Условие задания:
Какую фамилию называет председательствующий в исходном тексте?

Исходный текст:
━━━

Вся процедура длится 5-10 минут. Председательствующий спрашивает о самочувствии. Я, как всегда, уточняю: с кем имею честь? И впервые слышу ответ:
- Моя фамилия Качаев.
Следуют несколько бесцветных вопросов с его стороны. Ни Лунц, ни Табакова, не говоря об остальных, не спрашивают на этот раз ни о чем. Запомнилось, что Альфред Абдулович почему-то смотрит на меня сочувствующе и внимательно, он словно буравит меня взглядом.
- Ну все, - произносит Качаев. - Можете быть свободны.
- Может быть, вы сообщите мне результат? - спрашиваю я у него.
- ГМ-м... Вам сообщит лечащий врач.
Ухожу. И буквально следом, застав меня еще в проходе, выбегает Любовь Иосифовна.
- Ну вот, Виктор Александрович! А вы боялись... Видите, все хорошо!
- Что значит хорошо?
- Ну, в вашу пользу. Так, как вы хотели!
Она улыбается, глаза ее сияют. Мне показалось даже, в сутолоке заставленного проходика-коридора, что она протянула мне свои руки.
Постскриптум.
Притворялась. В конце длинного, на двух или трех листах акта экспертизы, с которым знакомился месяц спустя на закрытии дела, уже после заключения о моей вменяемости вдруг прочел развеселившие меня строчки:
"Временами старается незаметно для персонала настроить отдельных испытуемых против порядков, установленных в отделении института".
Не знаю, о чем это. Разве о моих требованиях ручки да прогулки? Но налицо была маленькая, булавочная месть Любови Иосифовны - предупреждение Гулагу о моей ... склонности "настраивать проти". И это все, что могла...
КАК ЖЕ ВСЕ-ТАКИ "ЗАКОСИТЬ"?
На протяжении своего, подходящего к концу рассказа я несколько раз подчеркивал, что в Институте Дураков таковых по сути почти не было. Врачи, конечно, это понимали, поэтому главной их задачей было не выявление больных, а разоблачение симулянтов. То есть к каждому очередному испытуемому он подходили как к потенциальному здоровому и пытающемуся их одурачить человеку, а это, конечно, определяло как их психологию, так и чисто медицинскую тактику.

━━━

Содержание набора данных:
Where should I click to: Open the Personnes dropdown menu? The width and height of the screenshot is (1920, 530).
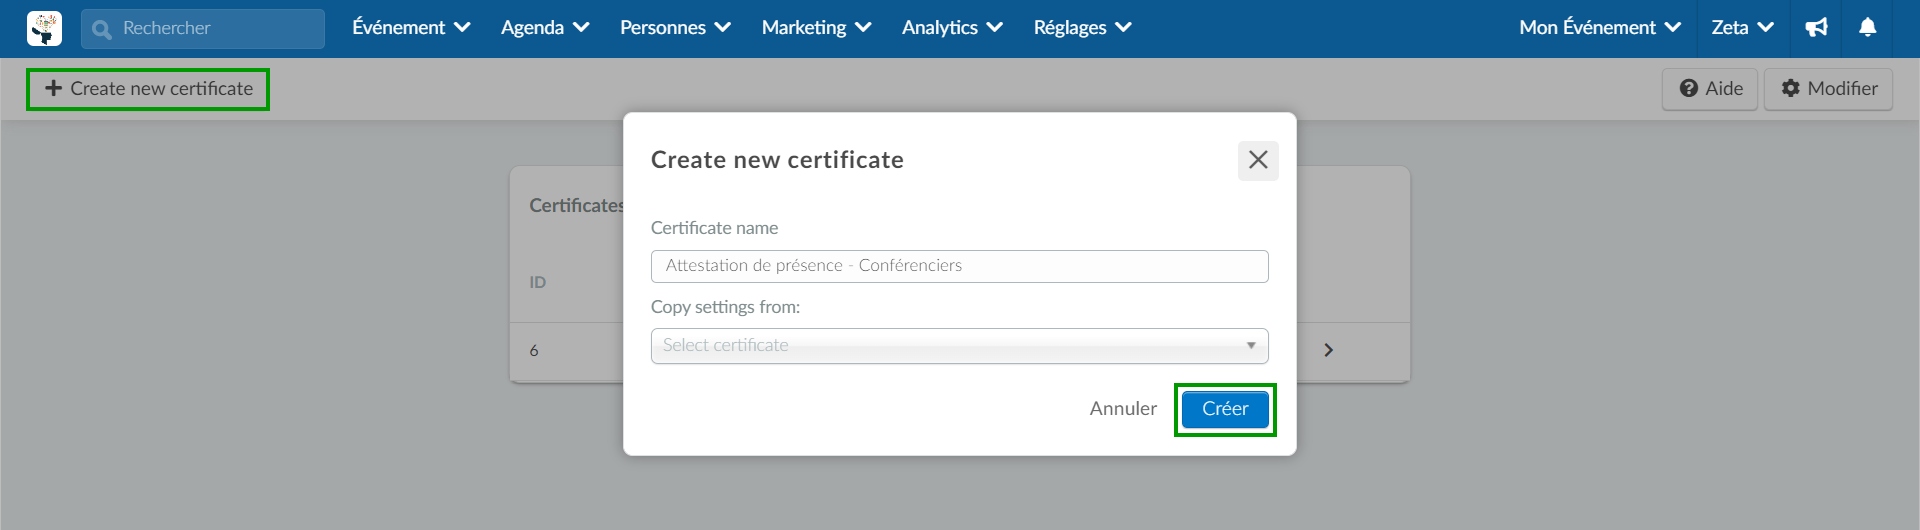tap(675, 28)
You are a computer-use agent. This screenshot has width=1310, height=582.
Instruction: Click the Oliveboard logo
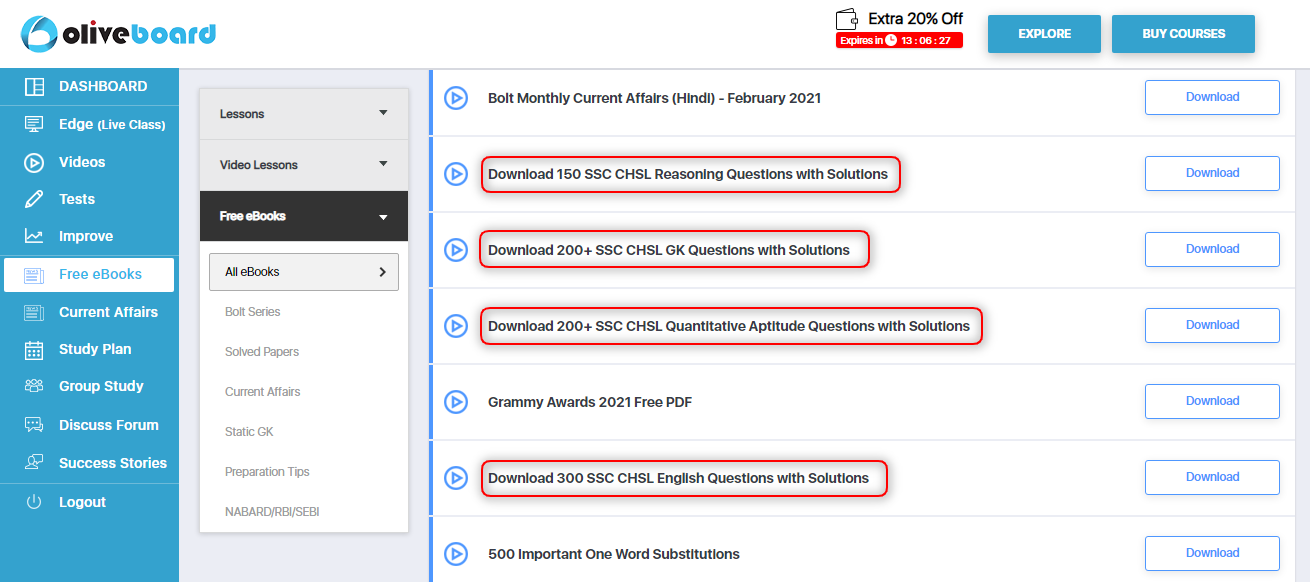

━━━

Решение задания:
Качаев.